Work required -> Please set down, exactly, the line with "Screen dimensions: 1034x497" and all lines that follow it through the end of the records below.

Dataset records ->
★ ★ ★ ★

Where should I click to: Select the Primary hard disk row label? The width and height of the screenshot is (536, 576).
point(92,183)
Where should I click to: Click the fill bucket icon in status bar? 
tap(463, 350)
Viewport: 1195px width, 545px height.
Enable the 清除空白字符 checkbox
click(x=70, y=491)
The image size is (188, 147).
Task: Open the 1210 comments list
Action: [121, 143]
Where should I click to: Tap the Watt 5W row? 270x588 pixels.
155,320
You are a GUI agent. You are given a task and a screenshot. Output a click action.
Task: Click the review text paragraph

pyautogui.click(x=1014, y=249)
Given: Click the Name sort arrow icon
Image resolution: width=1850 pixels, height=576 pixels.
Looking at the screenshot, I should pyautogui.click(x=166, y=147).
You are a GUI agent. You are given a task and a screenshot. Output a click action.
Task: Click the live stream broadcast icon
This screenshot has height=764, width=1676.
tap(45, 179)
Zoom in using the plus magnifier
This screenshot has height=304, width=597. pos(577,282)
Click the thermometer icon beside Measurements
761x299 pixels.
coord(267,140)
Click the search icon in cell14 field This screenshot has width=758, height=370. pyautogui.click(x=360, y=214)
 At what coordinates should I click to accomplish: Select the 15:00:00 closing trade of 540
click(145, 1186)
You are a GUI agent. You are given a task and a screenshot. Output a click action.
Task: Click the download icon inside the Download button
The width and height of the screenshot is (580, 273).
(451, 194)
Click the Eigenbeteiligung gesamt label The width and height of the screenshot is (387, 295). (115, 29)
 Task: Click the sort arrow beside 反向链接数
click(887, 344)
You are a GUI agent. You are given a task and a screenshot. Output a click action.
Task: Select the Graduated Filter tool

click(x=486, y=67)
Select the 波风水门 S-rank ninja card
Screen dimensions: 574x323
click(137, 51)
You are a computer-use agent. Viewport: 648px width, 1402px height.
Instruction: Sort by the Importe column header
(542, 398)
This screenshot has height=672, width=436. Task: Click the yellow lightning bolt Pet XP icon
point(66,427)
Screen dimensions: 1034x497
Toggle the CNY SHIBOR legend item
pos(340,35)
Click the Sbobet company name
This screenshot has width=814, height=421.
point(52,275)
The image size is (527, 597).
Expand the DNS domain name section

★ ★ ★ ★

Solution to the problem ->
Screen dimensions: 1034x497
Toggle the CNY SHIBOR legend item
pos(340,35)
Click the Sbobet company name
This screenshot has width=814, height=421.
point(52,275)
The image size is (527, 597).
Expand the DNS domain name section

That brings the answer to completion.